Never has that point been illustrated to me more clearly than by the case study that followed my keynote. In it, Tim Denison from the Auckland District Health Board explained how, through introducing a daily 15 minute meeting (called Daily Rapid Rounds) to review patients on the Ward, savings of over $3.5m per annum have been achieved in just the General Medicine and Orthopedics Wards alone!

It provides clear insight of the value that comes from embedding the right kind of simple, conversation-based routines within teams. My very rough, back of the envelope calculation suggest that Daily Rapid Rounds is delivering an ROI of around 2,500% per annum.

It also highlights the power of looking at the end-to-end customer journey.


Their big issue – one with enormous consequences.

Their starting point was the front end of their ‘customer’ (patient) journey – achieving quality in Emergency Departments. The ‘issue’ was one of long waits and overcrowding in Emergency Departments. 

For example, even after people had been seen and the doctor had decided they should be admitted, the patients were having to wait a further 8 hours (on average) before making it into a bed on the Ward.

Evaluated against a core value of ‘Valuing our Patient’s Time’, that was very off-brand.
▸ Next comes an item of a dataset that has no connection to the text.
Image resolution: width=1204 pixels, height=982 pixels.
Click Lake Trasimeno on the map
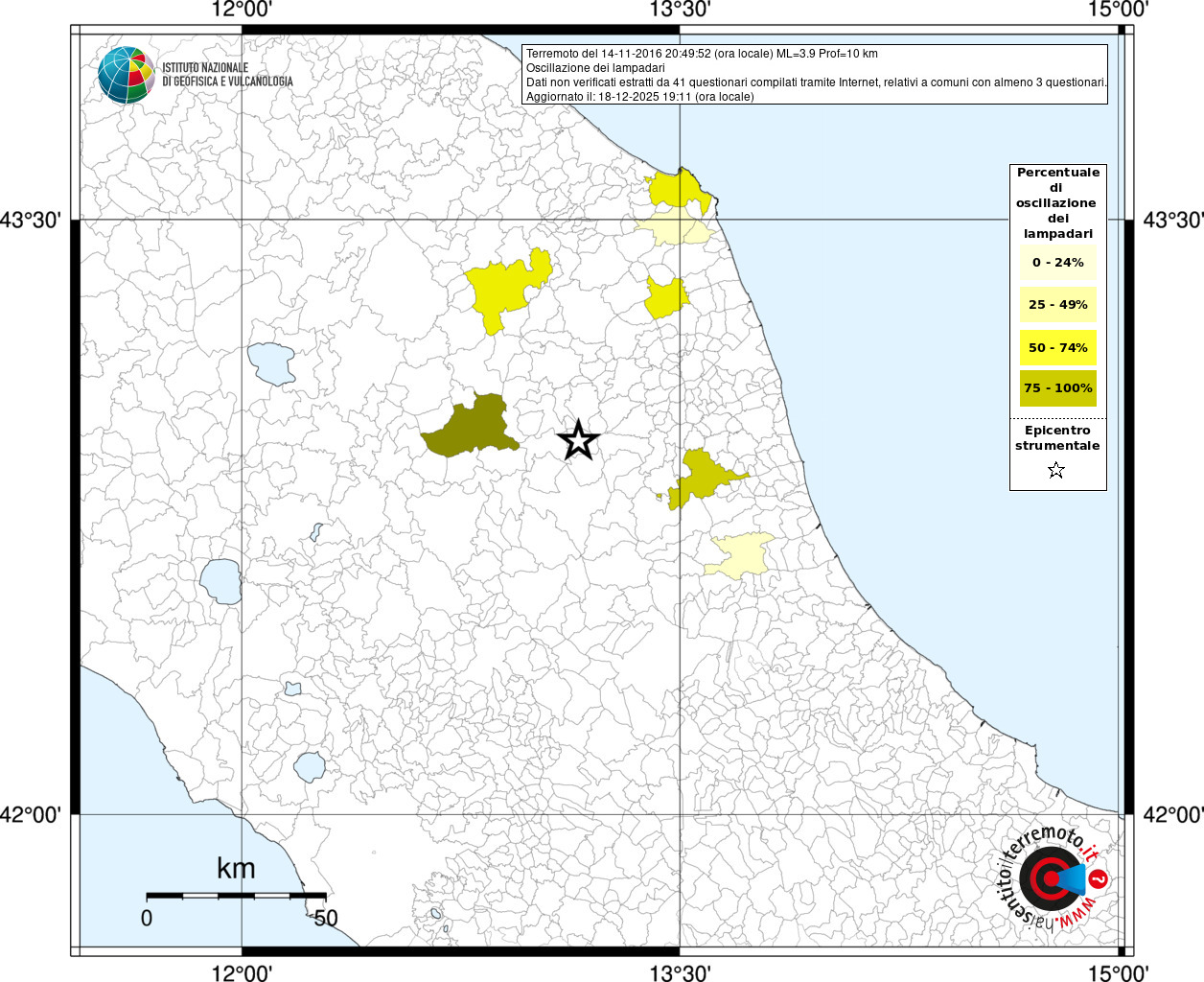(x=273, y=363)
The challenge was to improve that.


Why were they suffering delays? 

Actually, it was very little to do with the Emergency Department process; rather it was simply the case that no beds were available in the Wards (a problem known as Bed Block). It was simply a case of having to wait until someone else was discharged and bed became free.
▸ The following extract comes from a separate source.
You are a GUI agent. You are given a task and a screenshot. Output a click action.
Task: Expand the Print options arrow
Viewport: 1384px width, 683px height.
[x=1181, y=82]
Naturally, the causal analysis of the process quickly shifted to see if gains could be made in reducing Bed Block.  An area of inefficiency or wastage quickly became apparent: the elapsed time from the moment the patient was told they could go home to the time they left. 


Front line employees’ stories reveal root causes – and point the way to solutions.
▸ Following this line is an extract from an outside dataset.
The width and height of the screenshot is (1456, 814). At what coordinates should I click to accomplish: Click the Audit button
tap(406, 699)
Tim explained how they had actively involved the employees to explore and unlock the issues, and shape the solution. They shared patient and staff stories.  Some anecdotes that Tim provided really illustrated the point.

Patient: “The doctor told me I could go home 3 days ago, why am I still here?”

Occupational Therapist: “I get too many late referrals, it’s hard to organise equipment on a patient’s discharge day”.

Charge Nurse: “I spend up to 4 hours a day chasing different team members to coordinate our patients’ plans and estimated discharge date”.

In essence, getting patient out the door often involves some cross-functional coordination and planning. When left simply to clinical notes (those clip boards at the end of the bed), and ad hoc face-to-face meetings, that’s hard to achieve.

In order to arrive at a better process, the change team also:

•   Used clinical champions to lead the process

•   Found and shared examples from other health care organisations

•   Involved range of staff in solution idea sessions

•   Piloted the solution first.


A simple conversation process with spectacular results

The major process change was the seemingly simple idea of introducing the ‘Daily Rapid Round’.  This is a daily 15 minute stand up meeting involving the doctor, charge nurse, staff nurse, physio, occupational therapist and social worker, using an electronic screen. 

The status of each patient on the Ward is quickly reviewed against four agenda items: Change to working diagnosis; Plan for the day/stay; Referral status; Estimated discharge date.  The process is also supported by visual management – with the large status board for patients visible in the work area.

Communication, clarification, collaboration, and co-ordination!

The results are spectacular……

Over 6,000 bed nights per annum have been freed up in General Medicine and Orthopaedics, (at a cost of $3.5m) And back at the front-end of the patient journey where the log-jam was occurring?

The average ‘admission’ time has fallen from 8 hours to 1 hour 15 minutes.

An ‘on-brand’ outcome for all parties. Patients are waiting for much less time at both ends of the journey, the health professionals feel like they are using their time more productively and delivery higher standards of patient care and, the hospital administrators are seeing a higher ROI.

All resulting from a structured conversation, which brings people together.